Scanning Tunneling Microscopy of Covalent Organic Frameworks

Summer 2016

Patrick Forrester : Physics

Mentor: Michael F. Crommie

In the past ten years, scientific interest has grown in the field of two dimensional self-assembled molecular structures because of their promise for flexible nanoscale electronic applications including single molecule sensing, improved photovoltaics, and organic light-emitting diodes. Covalent Organic Frameworks (COFs) are strong candidates for these applications by virtue of their mechanical and thermal stability, transparency to visible light, and ease of large scale production, which could potentially revolutionize electronics and alternative energy. Currently, two-dimensional COF synthesis is not well understood and relies heavily on trial and error, and there is little microscopy data available to resolve the structure of these materials at the atomic level. My research project will use scanning tunneling microscopy, which allows for atomic-scale resolution, to test candidate COF precursors in order to determine if in situ polymerization of ordered structures occurs on various metallic and insulating substrates using thermal activation.

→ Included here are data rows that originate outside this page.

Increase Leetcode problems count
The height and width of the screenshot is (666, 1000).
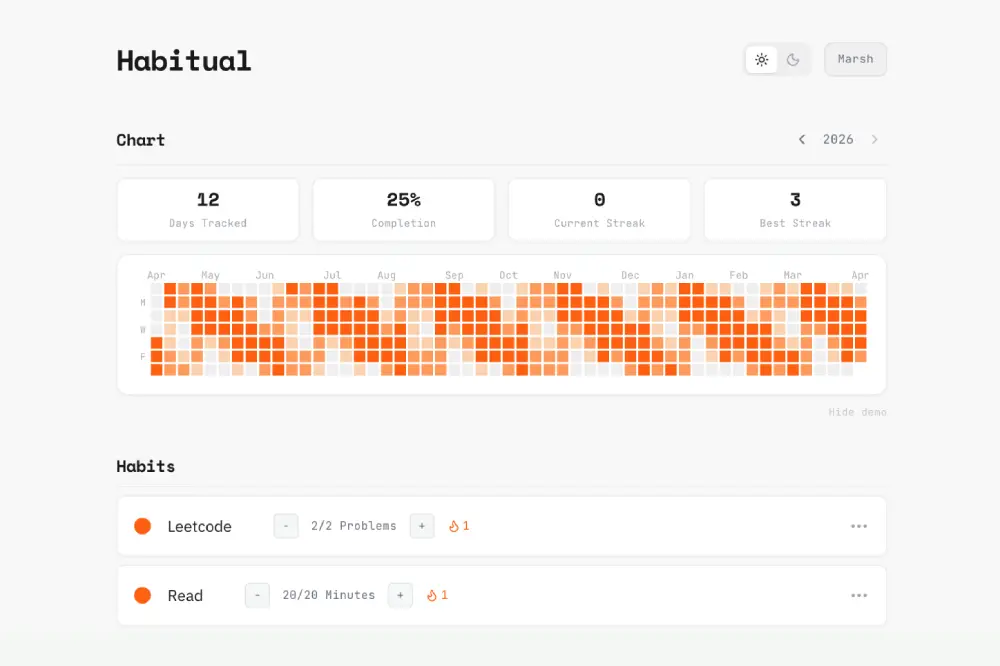[x=422, y=526]
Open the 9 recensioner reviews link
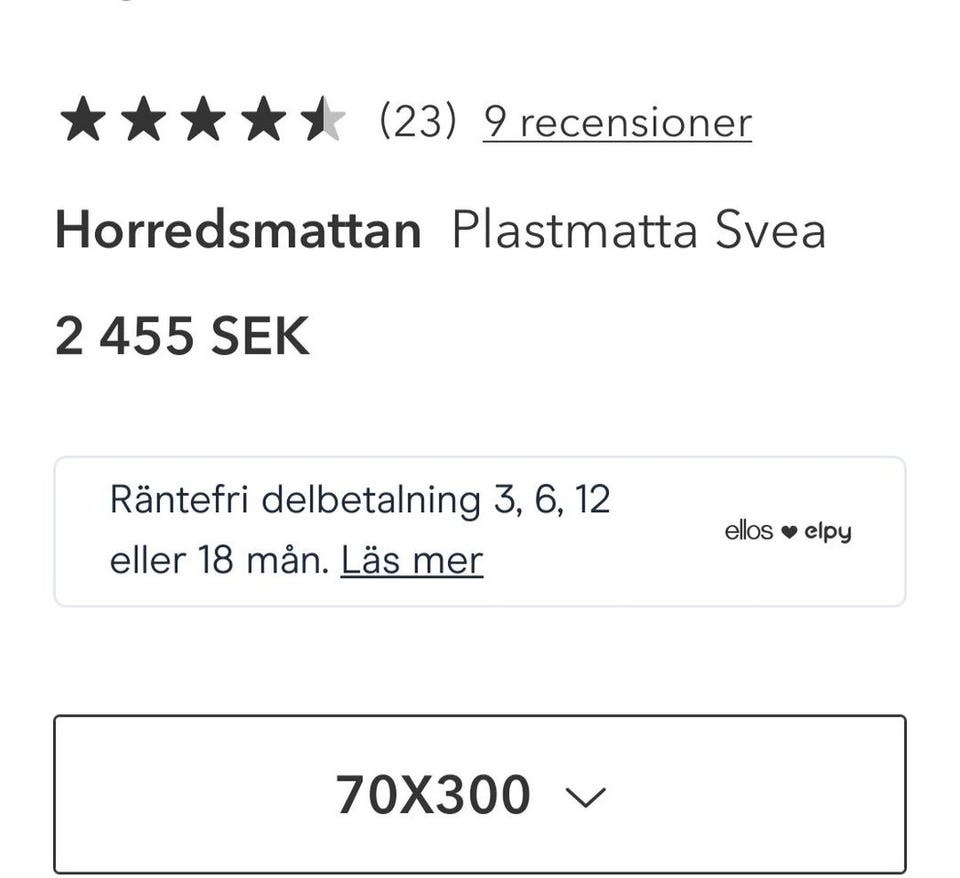The height and width of the screenshot is (878, 960). [x=617, y=123]
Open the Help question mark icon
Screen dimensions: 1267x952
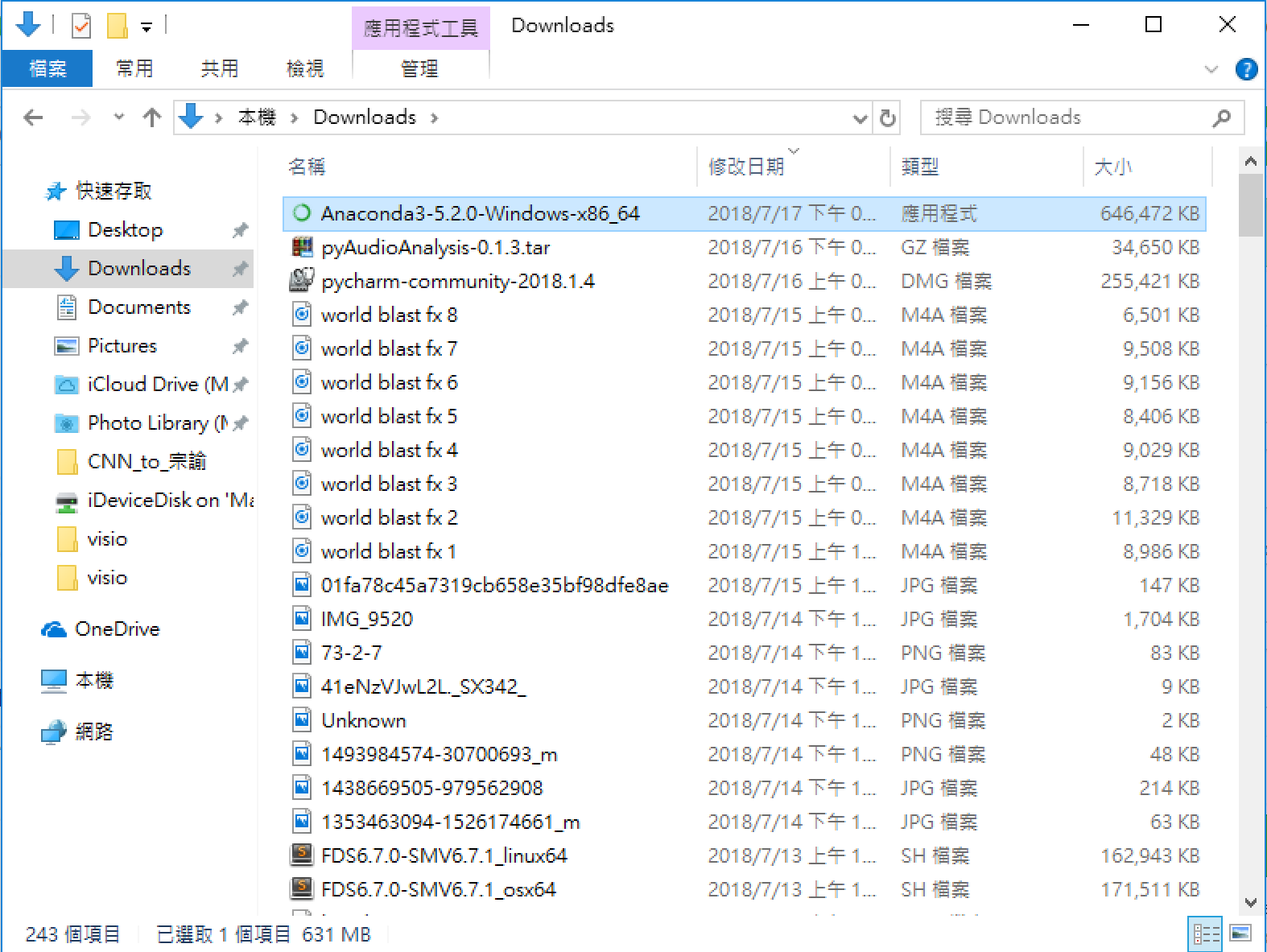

I will also perform scanning tunneling spectroscopy to measure the electronic properties of these COFs such as band gap, orbital overlap, and impurity states, all of which are essential measurements for determining device-based application viability of COFs.

I would like to thank SURF L&S and the Pergo Foundation for providing me with the financial freedom to pursue this project over the summer. I would also like to thank my adviser, Professor Michael Crommie, as well as Hsin-Zon Tsai, Daniel Rizzo, and Justin Lopez for their support and guidance. Without their help, I would be unable to conduct this research.